Tribute: The late Stephen ‘S.A.’ Moniz. *Photo supplied
Tribute: The late Stephen ‘S.A.’ Moniz. *Photo supplied

I am sad to report that the well-known cueist Stephen Alton Moniz passed away last Thursday night at the age of 88.

S.A., as he was known to all, had been experiencing health problems for the past few years, but this did not dampen his strong spirit, sharp wit and brilliant memory.

From an early age, S.A. was a keen sportsman and avid soccer player and cricketer.  As an adult he added golf and softball to his repertoire of sporting interests.  

However, many of us would have identified him first as a fine left-handed billiards player and then as a snooker player to be reckoned with.  

From his mid-twenties until his late seventies, S.A. could be seen patrolling the snooker tables in his beloved Old Colony Club.

Early newspaper clippings show that S.A. was a participant in the first Bermuda Open snooker singles championships in 1947.

In 1956 he was a member of the Old Colony Club team that won the League Championship. He followed this with similar titles in 1962, 1963 and 1964. 

In 1962 S.A. recorded his best result by claiming the runner-up position in the Bermuda Open Snooker Singles Championships. He was also a long-time supporter of the International Snooker League, attending many overseas competitions.

In the 1960’s, S.A. moved to Australia with his wife Loretta, where he spent the next twenty years with his growing family.   

In the early 1980’s S.A. returned to Bermuda and to the snooker tables where, in 1994, he played on the Old Colony Club 2 team that secured a runner-up place in the Gosling Cup.

While S. A. had a long and distinguished sporting career, he will be remembered most for his love of snooker, his knowledge of the game and his generosity in sharing this knowledge with anyone who wished to improve their skills and performance.  

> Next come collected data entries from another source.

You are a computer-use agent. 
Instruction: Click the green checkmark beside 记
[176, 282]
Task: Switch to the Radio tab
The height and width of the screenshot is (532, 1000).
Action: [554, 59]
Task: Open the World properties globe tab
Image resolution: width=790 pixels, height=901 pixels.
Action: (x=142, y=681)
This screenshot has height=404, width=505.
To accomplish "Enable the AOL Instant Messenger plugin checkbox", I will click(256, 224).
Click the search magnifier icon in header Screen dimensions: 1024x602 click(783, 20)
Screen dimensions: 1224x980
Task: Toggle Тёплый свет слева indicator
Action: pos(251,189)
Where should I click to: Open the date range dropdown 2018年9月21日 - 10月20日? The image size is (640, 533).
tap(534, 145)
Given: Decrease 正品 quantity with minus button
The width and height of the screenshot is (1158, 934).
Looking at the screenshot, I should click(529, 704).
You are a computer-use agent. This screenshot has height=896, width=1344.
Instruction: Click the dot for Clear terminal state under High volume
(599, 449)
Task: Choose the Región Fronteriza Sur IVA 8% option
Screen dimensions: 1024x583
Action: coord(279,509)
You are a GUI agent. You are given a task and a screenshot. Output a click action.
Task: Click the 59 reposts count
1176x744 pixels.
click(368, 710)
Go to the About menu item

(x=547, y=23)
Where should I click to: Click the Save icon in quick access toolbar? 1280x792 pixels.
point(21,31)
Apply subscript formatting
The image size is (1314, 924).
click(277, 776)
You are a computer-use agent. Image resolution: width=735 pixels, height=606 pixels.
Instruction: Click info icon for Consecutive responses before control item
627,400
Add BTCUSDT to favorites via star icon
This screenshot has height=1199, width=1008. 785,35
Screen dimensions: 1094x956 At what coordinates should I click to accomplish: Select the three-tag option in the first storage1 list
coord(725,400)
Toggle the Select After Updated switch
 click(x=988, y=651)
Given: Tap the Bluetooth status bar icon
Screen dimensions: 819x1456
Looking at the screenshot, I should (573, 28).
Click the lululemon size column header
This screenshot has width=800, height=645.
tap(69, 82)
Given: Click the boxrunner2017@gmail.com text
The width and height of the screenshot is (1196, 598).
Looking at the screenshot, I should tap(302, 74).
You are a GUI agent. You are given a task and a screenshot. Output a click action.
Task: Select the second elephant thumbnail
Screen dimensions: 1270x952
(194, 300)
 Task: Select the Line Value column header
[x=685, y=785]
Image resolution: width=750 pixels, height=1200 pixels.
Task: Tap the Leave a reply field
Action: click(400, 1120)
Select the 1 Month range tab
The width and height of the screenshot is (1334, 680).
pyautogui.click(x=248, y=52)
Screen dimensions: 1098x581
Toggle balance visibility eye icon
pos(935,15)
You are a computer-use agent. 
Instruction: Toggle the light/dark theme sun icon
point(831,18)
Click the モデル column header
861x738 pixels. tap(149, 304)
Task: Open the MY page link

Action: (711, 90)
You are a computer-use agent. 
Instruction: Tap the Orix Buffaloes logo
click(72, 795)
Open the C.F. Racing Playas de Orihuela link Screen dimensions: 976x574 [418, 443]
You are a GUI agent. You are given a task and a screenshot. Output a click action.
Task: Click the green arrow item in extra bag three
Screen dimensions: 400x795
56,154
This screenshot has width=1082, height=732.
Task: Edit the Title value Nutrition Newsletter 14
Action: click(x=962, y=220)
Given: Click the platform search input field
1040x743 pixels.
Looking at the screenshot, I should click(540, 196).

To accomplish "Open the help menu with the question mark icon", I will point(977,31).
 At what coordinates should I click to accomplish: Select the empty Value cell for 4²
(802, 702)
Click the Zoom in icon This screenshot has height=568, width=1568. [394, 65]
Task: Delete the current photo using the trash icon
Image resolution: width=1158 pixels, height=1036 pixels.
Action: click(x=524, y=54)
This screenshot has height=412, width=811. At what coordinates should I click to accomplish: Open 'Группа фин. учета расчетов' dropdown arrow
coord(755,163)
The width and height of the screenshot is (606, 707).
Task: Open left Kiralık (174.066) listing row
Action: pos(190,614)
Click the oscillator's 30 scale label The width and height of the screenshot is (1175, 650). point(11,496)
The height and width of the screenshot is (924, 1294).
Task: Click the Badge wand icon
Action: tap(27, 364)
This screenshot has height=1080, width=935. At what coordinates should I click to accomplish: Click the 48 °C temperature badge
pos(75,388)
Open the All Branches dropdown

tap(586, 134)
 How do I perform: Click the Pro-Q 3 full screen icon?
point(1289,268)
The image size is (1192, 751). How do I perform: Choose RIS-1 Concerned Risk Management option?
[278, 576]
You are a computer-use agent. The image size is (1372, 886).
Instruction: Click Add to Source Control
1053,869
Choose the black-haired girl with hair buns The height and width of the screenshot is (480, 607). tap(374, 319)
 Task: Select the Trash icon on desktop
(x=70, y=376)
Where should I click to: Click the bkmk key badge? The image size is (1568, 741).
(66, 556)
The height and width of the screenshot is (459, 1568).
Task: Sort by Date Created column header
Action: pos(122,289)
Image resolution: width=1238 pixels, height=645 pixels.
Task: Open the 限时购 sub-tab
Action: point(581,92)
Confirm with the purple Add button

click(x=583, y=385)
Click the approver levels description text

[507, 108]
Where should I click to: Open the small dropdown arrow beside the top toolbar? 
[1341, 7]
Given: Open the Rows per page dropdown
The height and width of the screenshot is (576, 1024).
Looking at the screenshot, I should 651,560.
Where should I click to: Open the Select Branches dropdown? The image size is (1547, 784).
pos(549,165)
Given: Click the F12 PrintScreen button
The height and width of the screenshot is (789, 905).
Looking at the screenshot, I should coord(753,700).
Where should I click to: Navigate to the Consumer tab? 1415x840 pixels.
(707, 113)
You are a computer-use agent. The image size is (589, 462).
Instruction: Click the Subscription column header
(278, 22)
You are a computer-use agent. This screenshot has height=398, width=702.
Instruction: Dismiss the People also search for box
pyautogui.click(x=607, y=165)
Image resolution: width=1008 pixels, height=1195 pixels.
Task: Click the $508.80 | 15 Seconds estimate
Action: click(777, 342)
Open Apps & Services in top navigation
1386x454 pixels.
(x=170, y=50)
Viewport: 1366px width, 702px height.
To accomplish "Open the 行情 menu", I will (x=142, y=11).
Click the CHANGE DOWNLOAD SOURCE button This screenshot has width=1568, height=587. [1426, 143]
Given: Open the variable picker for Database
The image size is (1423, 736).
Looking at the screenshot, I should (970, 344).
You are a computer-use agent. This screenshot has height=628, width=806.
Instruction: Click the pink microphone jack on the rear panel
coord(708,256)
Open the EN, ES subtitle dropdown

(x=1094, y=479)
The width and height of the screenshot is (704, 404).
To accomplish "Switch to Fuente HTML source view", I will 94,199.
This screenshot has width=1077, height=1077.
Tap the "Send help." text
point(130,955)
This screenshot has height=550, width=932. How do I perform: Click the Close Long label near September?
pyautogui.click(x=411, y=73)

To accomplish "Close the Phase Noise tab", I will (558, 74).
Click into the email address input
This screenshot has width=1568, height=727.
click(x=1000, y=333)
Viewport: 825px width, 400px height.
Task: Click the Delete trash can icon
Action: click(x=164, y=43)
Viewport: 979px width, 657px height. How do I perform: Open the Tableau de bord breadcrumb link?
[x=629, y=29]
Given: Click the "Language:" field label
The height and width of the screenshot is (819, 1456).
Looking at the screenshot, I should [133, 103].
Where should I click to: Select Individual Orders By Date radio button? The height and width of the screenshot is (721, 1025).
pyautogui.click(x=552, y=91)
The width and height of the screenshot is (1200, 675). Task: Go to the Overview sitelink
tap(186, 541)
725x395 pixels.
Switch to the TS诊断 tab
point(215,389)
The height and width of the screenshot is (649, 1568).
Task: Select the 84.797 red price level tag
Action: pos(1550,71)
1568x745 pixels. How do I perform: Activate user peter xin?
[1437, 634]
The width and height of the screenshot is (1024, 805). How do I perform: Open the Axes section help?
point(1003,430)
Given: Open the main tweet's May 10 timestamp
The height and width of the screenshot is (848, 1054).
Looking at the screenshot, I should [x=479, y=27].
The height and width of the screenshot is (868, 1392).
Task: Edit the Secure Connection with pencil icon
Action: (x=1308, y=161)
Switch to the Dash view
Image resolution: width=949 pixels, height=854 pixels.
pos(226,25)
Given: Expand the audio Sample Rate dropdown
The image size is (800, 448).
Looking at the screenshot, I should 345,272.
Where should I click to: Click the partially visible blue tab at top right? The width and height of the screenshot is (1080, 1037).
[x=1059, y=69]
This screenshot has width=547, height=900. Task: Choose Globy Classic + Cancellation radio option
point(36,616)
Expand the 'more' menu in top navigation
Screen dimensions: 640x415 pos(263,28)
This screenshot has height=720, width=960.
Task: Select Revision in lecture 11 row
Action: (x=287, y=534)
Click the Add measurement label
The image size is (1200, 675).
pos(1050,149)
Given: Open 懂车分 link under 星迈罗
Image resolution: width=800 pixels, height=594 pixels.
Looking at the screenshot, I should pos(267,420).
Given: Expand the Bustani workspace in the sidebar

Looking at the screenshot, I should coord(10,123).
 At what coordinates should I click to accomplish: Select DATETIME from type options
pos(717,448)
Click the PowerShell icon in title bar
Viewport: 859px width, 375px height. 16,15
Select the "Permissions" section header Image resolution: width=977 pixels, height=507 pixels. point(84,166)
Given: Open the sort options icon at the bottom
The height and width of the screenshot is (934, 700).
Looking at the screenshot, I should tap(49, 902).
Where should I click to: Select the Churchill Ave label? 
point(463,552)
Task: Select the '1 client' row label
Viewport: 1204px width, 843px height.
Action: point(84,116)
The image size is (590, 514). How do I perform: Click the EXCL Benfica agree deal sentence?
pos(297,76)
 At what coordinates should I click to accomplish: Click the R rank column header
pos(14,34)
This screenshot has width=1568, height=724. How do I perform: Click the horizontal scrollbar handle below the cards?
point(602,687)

It was S.A. who noted that the great snooker and billiards Champion, Frank Ford, in his later years was having difficulty in potting the black ball from the spot. 

S.A. advised Frank to concentrate on the blue ball which was an easier shot and to forego the black.

 This advice was quickly put into play, and Frank soon became known as “Blue Boy”.  This insightful advice extended Frank’s stay at the top of the snooker hierarchy by another 20 years!

Throughout my snooker career my uncle S.A. provided me with sage counsel in all aspects of snooker play and, on more than a few occasions, a sharp reprimand for careless or shoddy play.  

The Bermuda Snooker Association joins me in extending our sincere sympathies to his family.

S.A. may be gone but neither he nor his legacy will be forgotten.